Illya and Shirou didn’t have to look very hard or long for the intruder.
It passed by at an almost lazy clip, its shape obscured by the night, but even from their position they could tell it was huge.
“There’s a bounded field,” Illya whispered barely audibly, excruciatingly slowly into Shirou’s ear, “If I hadn’t been here in the water, and if it hadn’t passed right over us, we would have never noticed it.”
”Do we have an idea of what its like?” he asked.
”Yes to invisibility of the highest order. Grade-A wards are a given. It’s the strongest field of its type that we’ve seen. This really is a one in a million chance. We shouldn’t have even been able to see how it blotted out the moon,” Illya said. Not that there was way to know what exactly the bounded fields did without obtaining knowledge of the creator’s mindset and abilities or, heaven forbid it, testing directly, Shirou still implicitly trusted her estimate to be accurate enough to go on.
“What do you think it is?” Shirou asked another question,”A magus, or…?”
“Even if it was perfectly cloaked it wouldn’t have been able to hide the sense of decay associated with it from me.”
Then there was no doubt that it was the lair of a vampire.

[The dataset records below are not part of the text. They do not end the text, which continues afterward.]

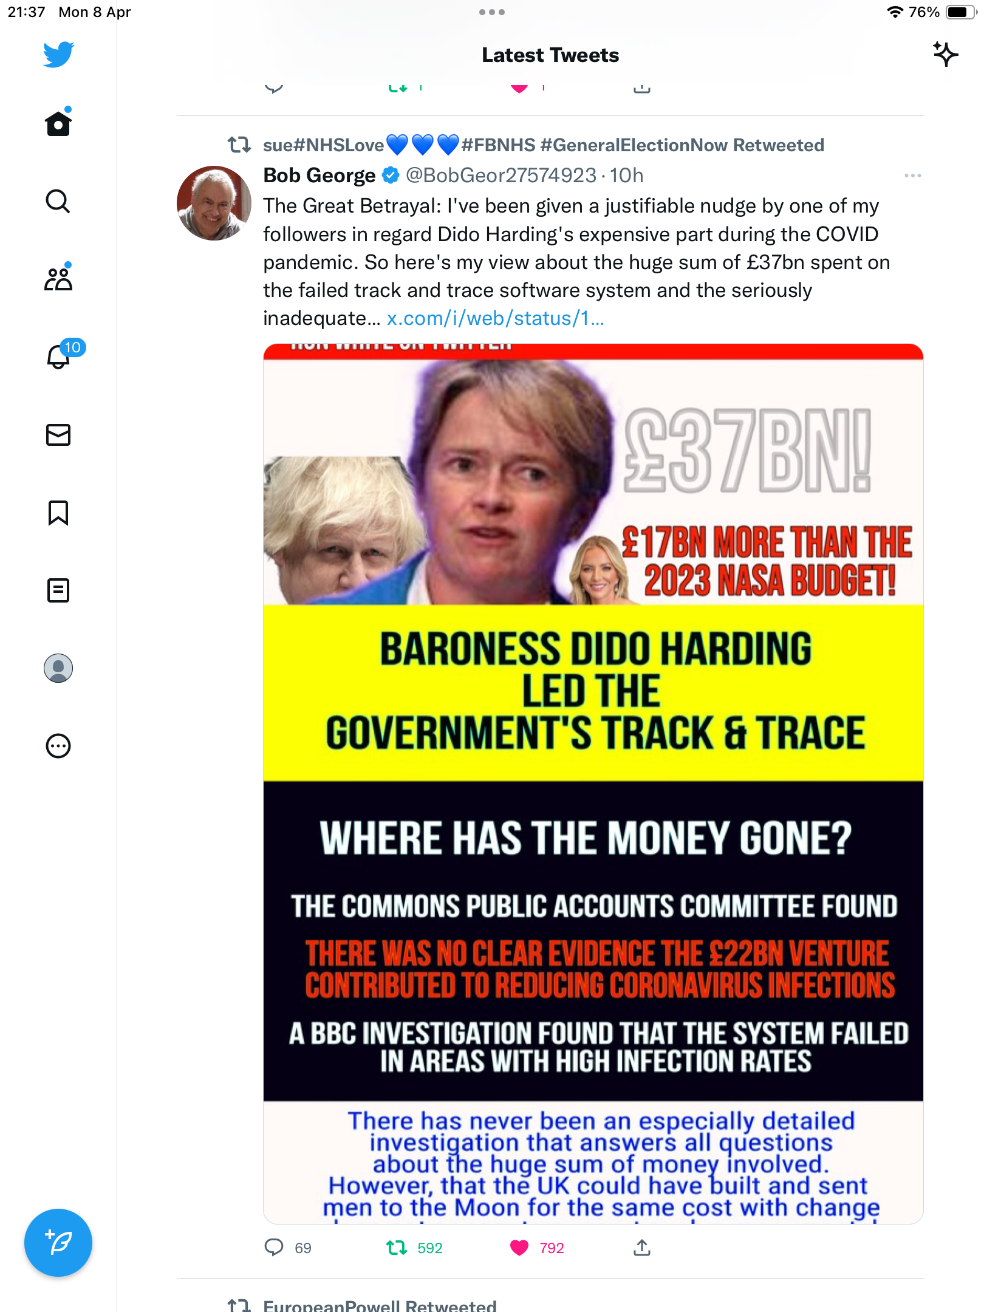The image size is (984, 1312).
Task: Open Bookmarks icon in sidebar
Action: point(58,513)
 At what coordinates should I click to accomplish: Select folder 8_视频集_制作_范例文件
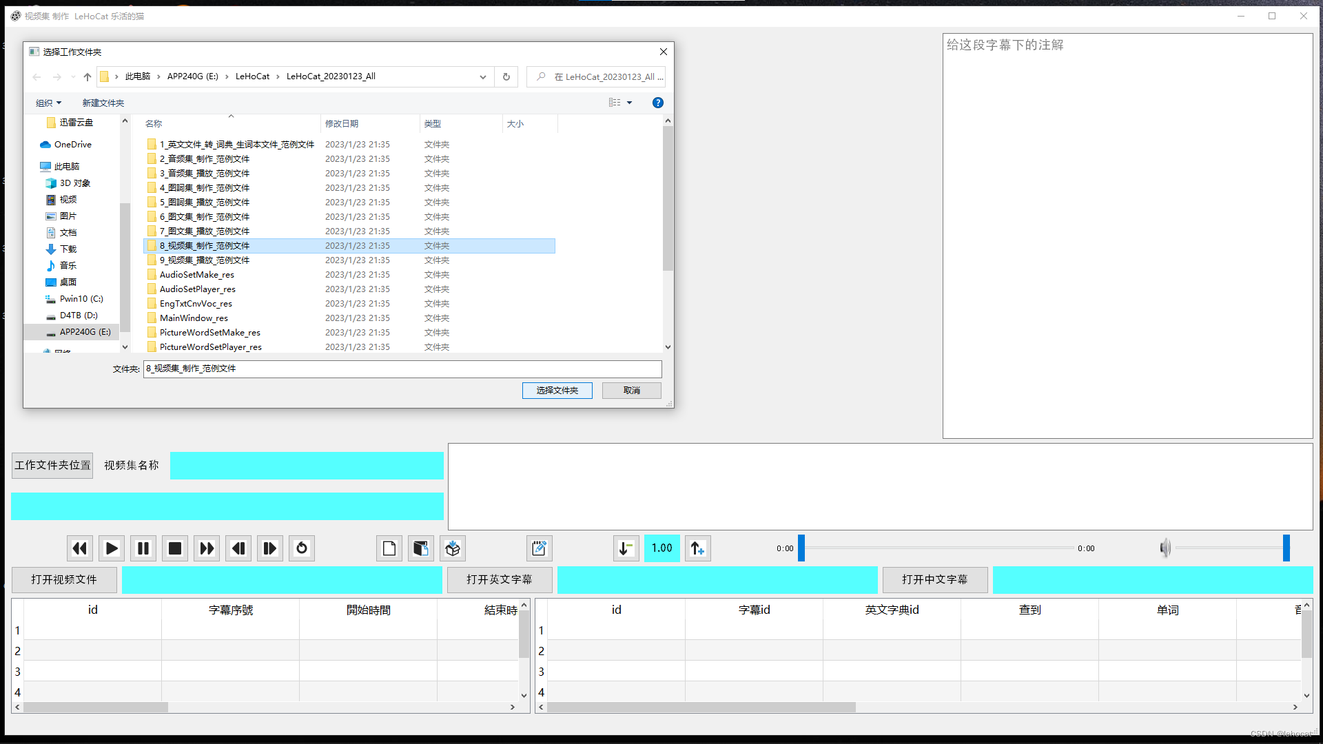tap(205, 245)
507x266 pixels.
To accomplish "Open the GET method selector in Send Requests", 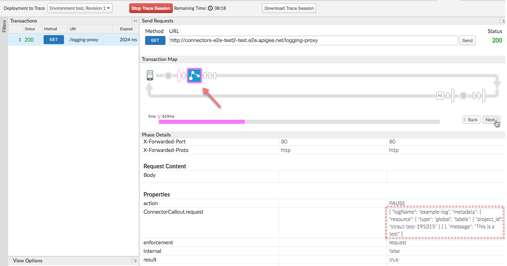I will point(155,40).
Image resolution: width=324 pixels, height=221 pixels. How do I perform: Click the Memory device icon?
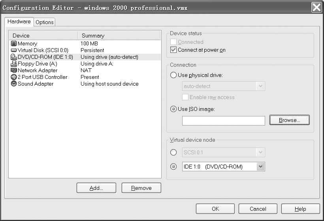pos(14,44)
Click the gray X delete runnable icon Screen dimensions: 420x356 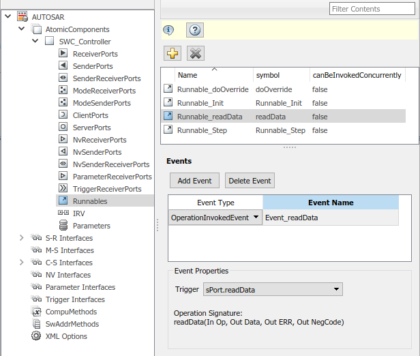point(195,53)
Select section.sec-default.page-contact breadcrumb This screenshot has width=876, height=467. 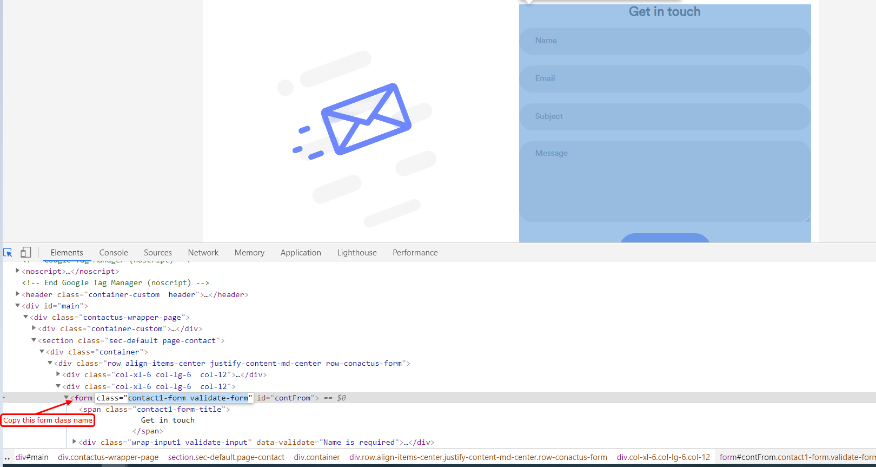click(x=226, y=457)
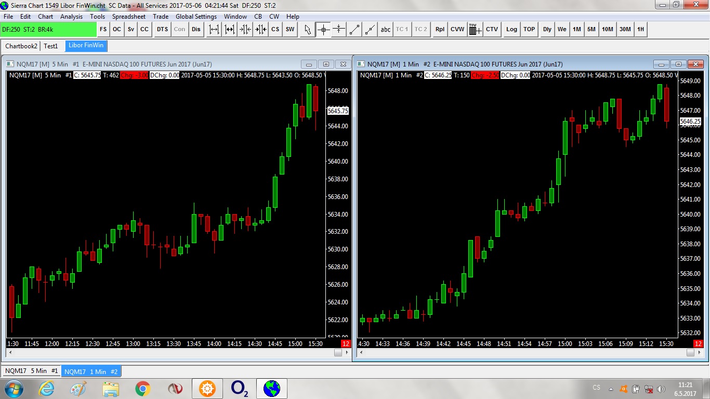Toggle the Log scale button
710x399 pixels.
[x=512, y=30]
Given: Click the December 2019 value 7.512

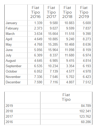Looking at the screenshot, I should click(87, 82).
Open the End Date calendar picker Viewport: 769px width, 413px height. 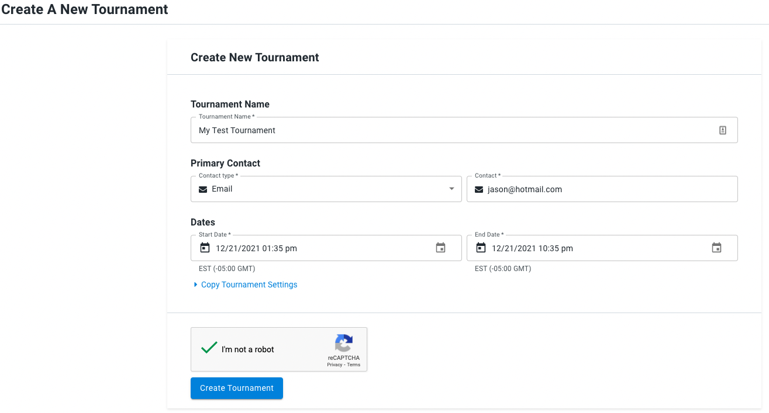716,247
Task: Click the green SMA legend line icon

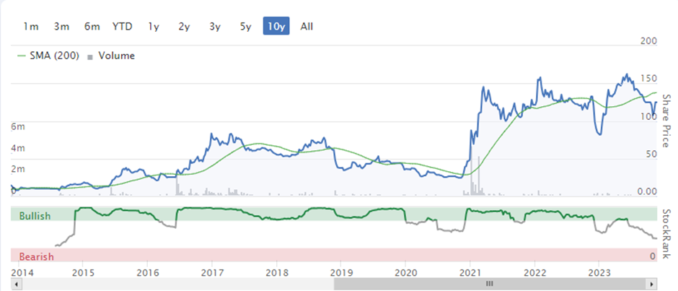Action: (x=22, y=56)
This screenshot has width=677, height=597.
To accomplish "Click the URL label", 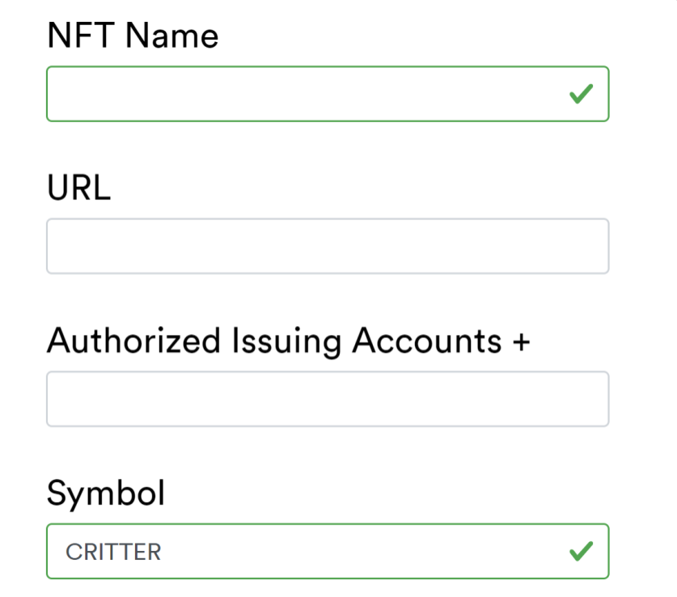I will (x=78, y=188).
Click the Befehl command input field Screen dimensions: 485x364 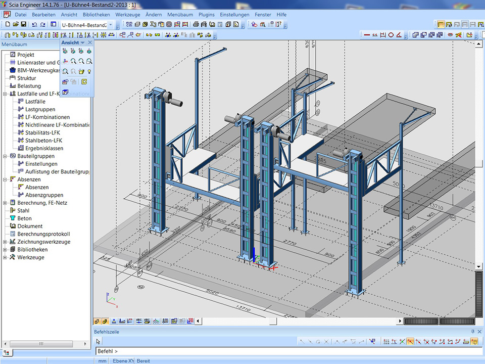coord(283,351)
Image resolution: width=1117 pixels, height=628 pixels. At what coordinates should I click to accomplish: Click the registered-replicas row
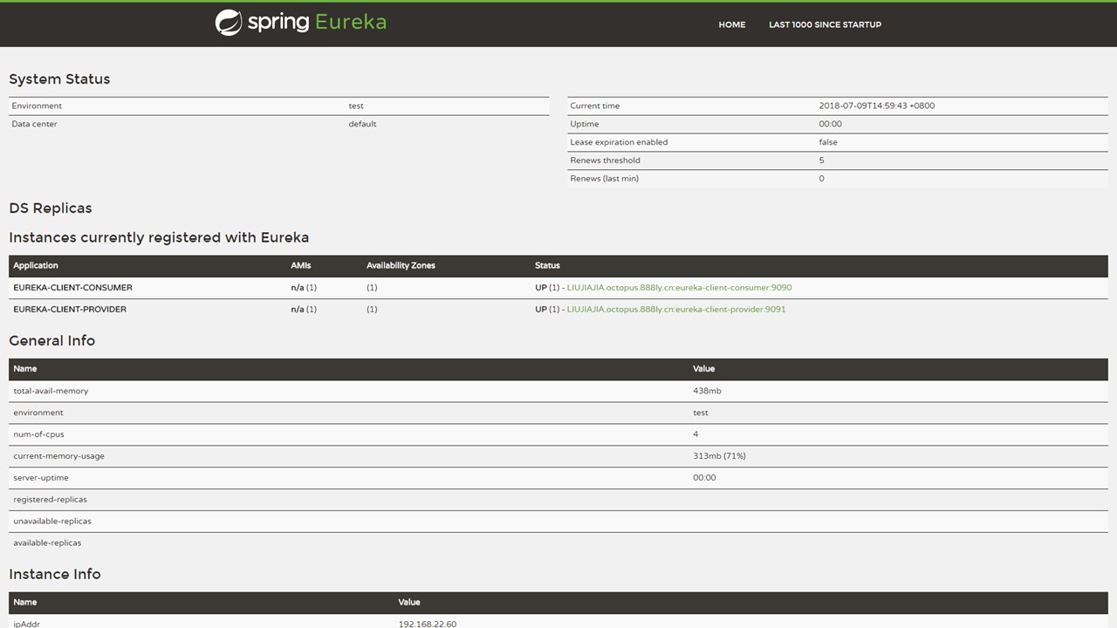click(50, 500)
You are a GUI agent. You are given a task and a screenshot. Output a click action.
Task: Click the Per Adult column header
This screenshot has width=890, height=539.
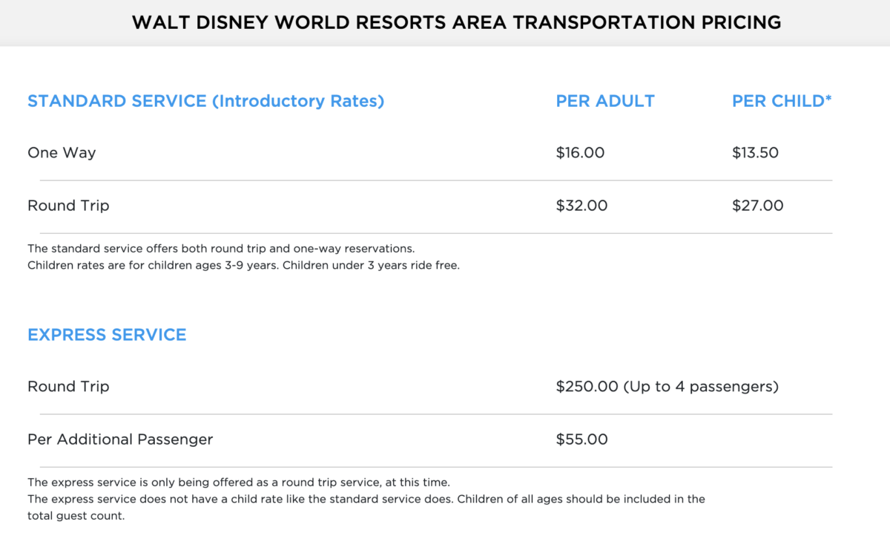tap(605, 101)
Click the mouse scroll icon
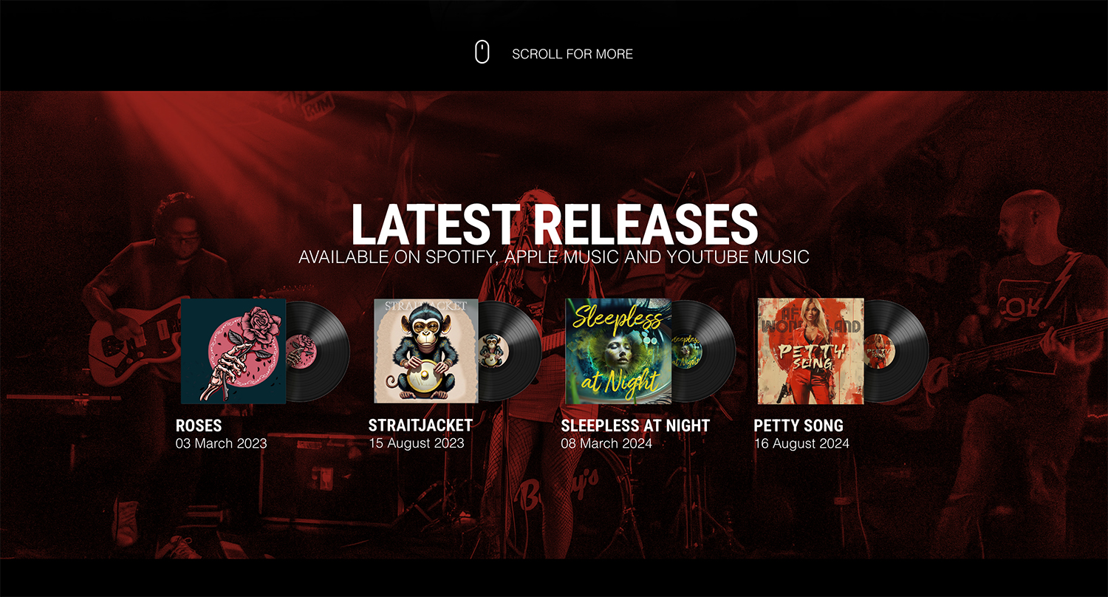Screen dimensions: 1108x597 (482, 52)
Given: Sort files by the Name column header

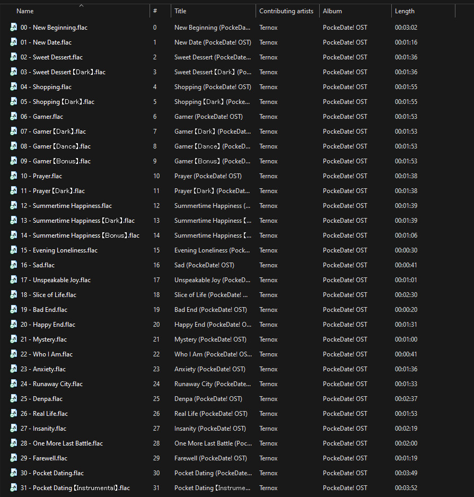Looking at the screenshot, I should [x=25, y=11].
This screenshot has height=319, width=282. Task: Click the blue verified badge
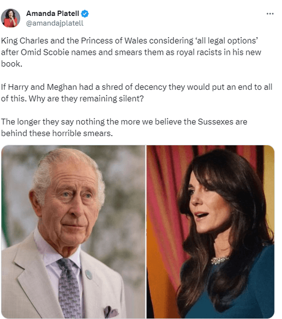click(x=85, y=14)
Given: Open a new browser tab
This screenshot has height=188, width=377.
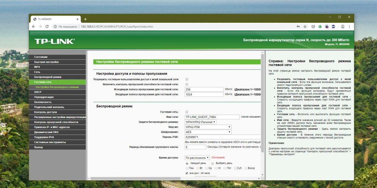Looking at the screenshot, I should pyautogui.click(x=85, y=19).
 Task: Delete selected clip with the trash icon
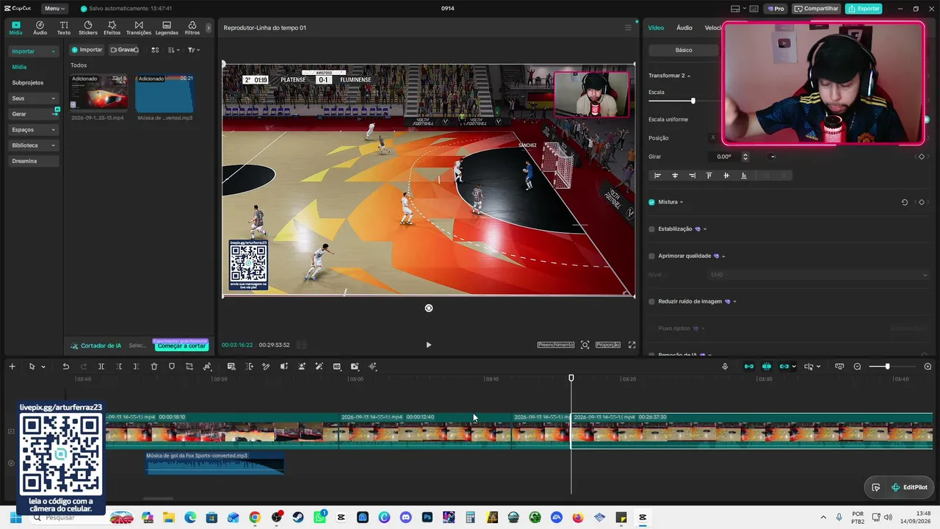pyautogui.click(x=154, y=367)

A strong one.
Yes, it was leagues away from civilization. But, the vampires it housed fed on people. There were few exceptions to this rule. The younger ones fed with rabid abandon. The older ones secretly enthralled entire regions and were a different sort of cancer. Vampires on the whole caused people as individuals to suffer.
To top it all off, there were rumors of the Dead Apostles mobilizing for some cause…
They knew what had to be done about this was obvious. Especially when Shirou donned that look. When he got like that it was like he wore his beliefs on his face, to save all that he could within his sight and to see justice be done. He wanted to make others happy, keep them safe.
She was the first one that he had been able to. She who originally decried the ideology, and resisted that aspect of him again and again. But, they continued to be drawn together. There was common ground to be found, forgiveness to be had. After much loss, choices made, things that had been done and said that couldn’t be undone or unsaid, he had been able to save the one he made the decision that he really wanted to more than anyone else. They joined together and somehow made it work when the odds were stacked so drastically against them.
In the end, he was still the boy who wanted to save the people. What changed was that as long as the young woman stayed by his side she was the one he always would choose above others. That was the flaw in his lofty ideal, which kept him grounded and made him all the more human.
That was the look that she had learned to see the beauty in. That was the reason Illya chose to be Shirou’s partner-in-crime. It made her heart race, to see that look on his face, to know that she was a part of this as much as he was.
If left to be, someone, somewhere, would be hurt sooner or later. There were vampires, the enemies of humanity, right in front of them. Could the ones who strove for justice simply let them pass by?
“Trace On---” was the only answer needed.